— start of EXTRACT TO READ —

Detroit Urges Recount as San Jose Basks in #10 Ranking

Motor City Mayor Immediately Cries Foul

As San Jose celebrated its leap onto the “Top Ten Largest Cities in America” list, Detroit decried the latest ranking and immediately cried foul.  During a noon press conference, Detroit Mayor Kwame M. Kilpatrick immediately discounted the results because of “miscounts and imperfect information gathering processes.”

“We Detroitians demand a recount.” stated Mayor Kilpatrick.  “We know for a fact now, that none of the Pistons and their groupies were counted - they were on a road trip.  Besides, judging a city shouldn’t be based solely on population.  There are other contributing factors that should be taken into consideration.”

When pressed, the Mayor rattled off a few examples: “Our hockey team has won 10 Stanley Cup championships; we have great crime statistics that support our ‘big city’ status; I’ll stack our manufacturing up with any of those other towns; and we have more ‘johns’ per capita than any of the other, larger cities ahead of us, and that’s what makes a real economy tick.  How do you like THEM apples, San Jose!”

An official statement released by San Jose Convention and Visitors Bureau tried to downplay the Detroit controversy by simply stating: “It’s just sour grapes.” 

Later, while coming from his morning workout, Mayor Gonzales expressed more direct thoughts about Mayor Kilpatrick’s sentiments by saying,  “We’ll win our share of Stanley Cups, our manufacturing fuels the world’s economic engine, and if we wanted the crime we would just open a few more nightclubs downtown.  And the only reason they have so many ‘johns’ fueling their economy is because we ‘greyhounded’ all of our prostitutes there in the 70’s.  So to answer your question, we LIKE them apples!”

17 Comments

  1. I heard the BAD BOYS of detroit will move to San Jose arena to get more fans.  Gonzo will broker the deal in a back room.  He has promised the players they can be garbage men in off season.  He also promises to bring them to Core de Valle for free golf compliments of whoever is willing to pay.

— end of EXTRACT TO READ —
— start of GIVEN ENTRIES —

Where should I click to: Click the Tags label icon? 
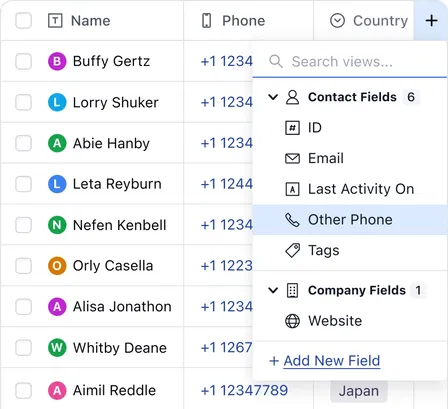click(292, 250)
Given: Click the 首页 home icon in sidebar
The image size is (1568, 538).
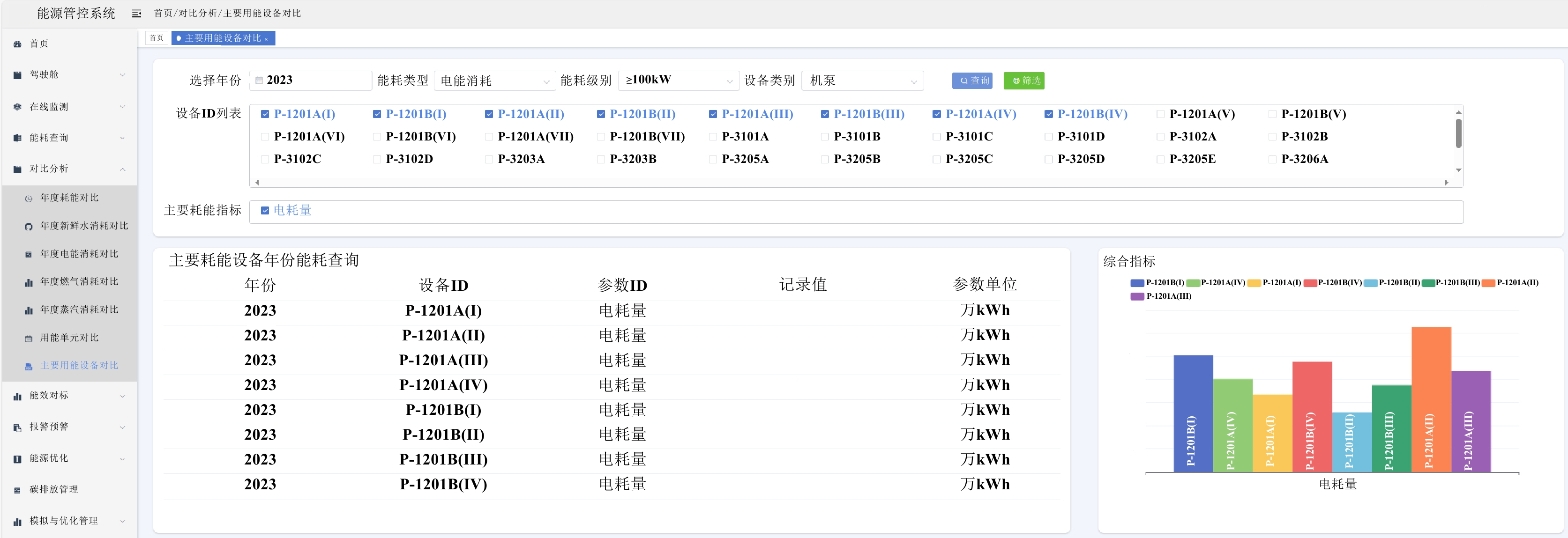Looking at the screenshot, I should [17, 44].
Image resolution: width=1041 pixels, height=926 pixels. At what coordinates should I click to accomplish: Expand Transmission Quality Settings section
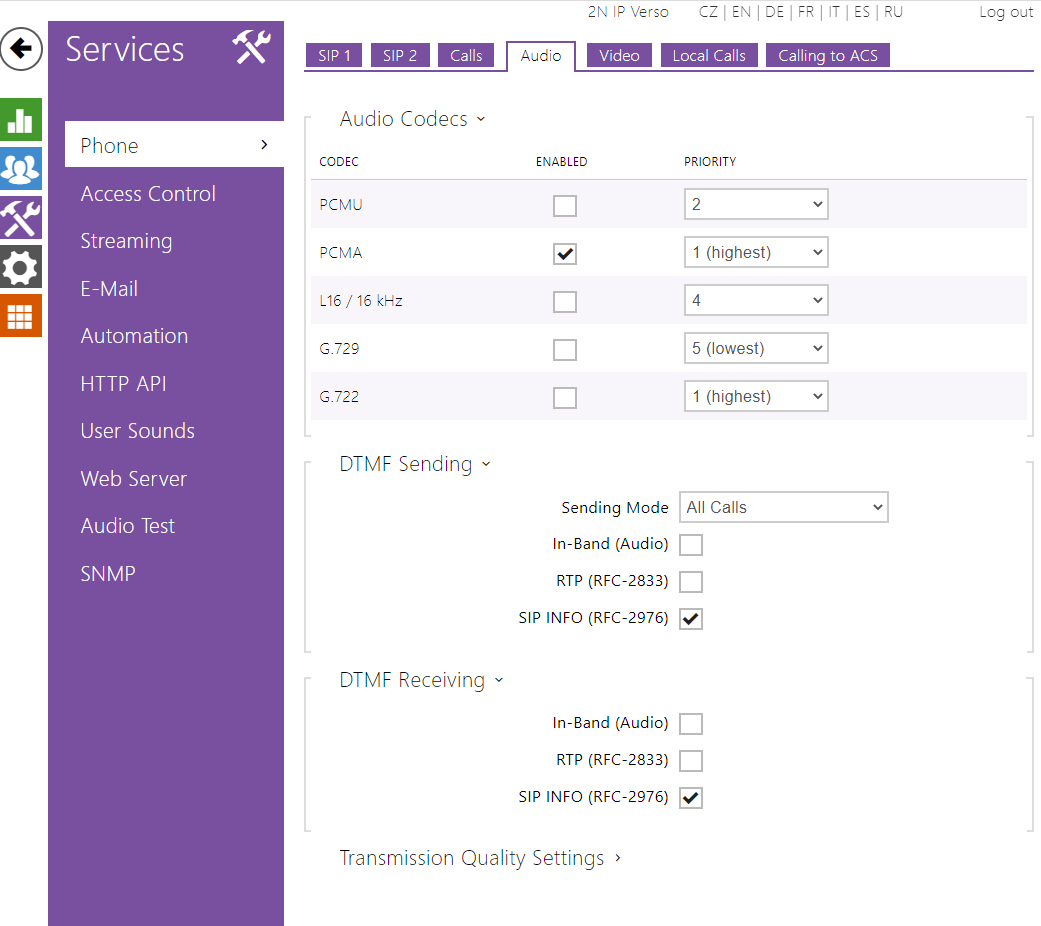coord(480,859)
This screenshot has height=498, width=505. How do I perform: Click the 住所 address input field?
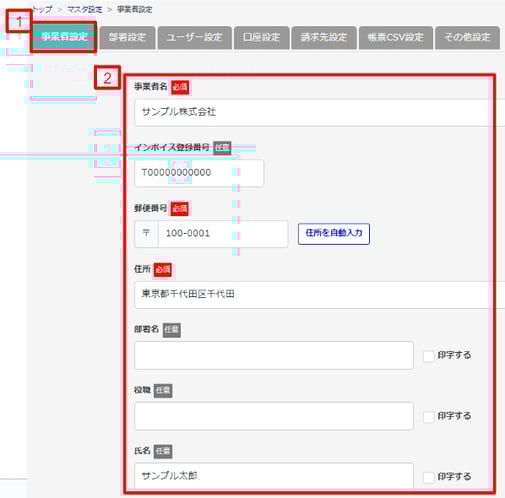[319, 295]
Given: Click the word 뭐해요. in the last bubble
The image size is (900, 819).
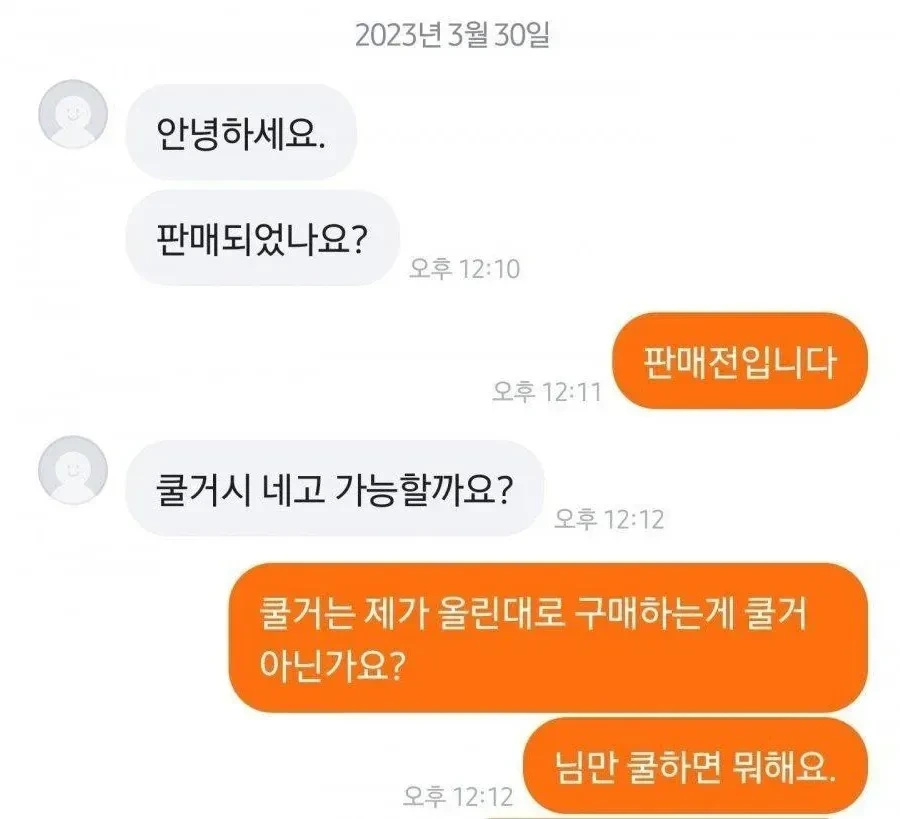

— end of GIVEN ENTRIES —

» THE REQUEST:
According to the article about San Jose's ranking, how many Stanley Cup championships did Mayor Kilpatrick say Detroit's hockey team has won? Draw solely on the article about San Jose's ranking when answering.

» RESPONSE FOR THIS EXERCISE:
Mayor Kilpatrick said Detroit's hockey team has won 10 Stanley Cup championships.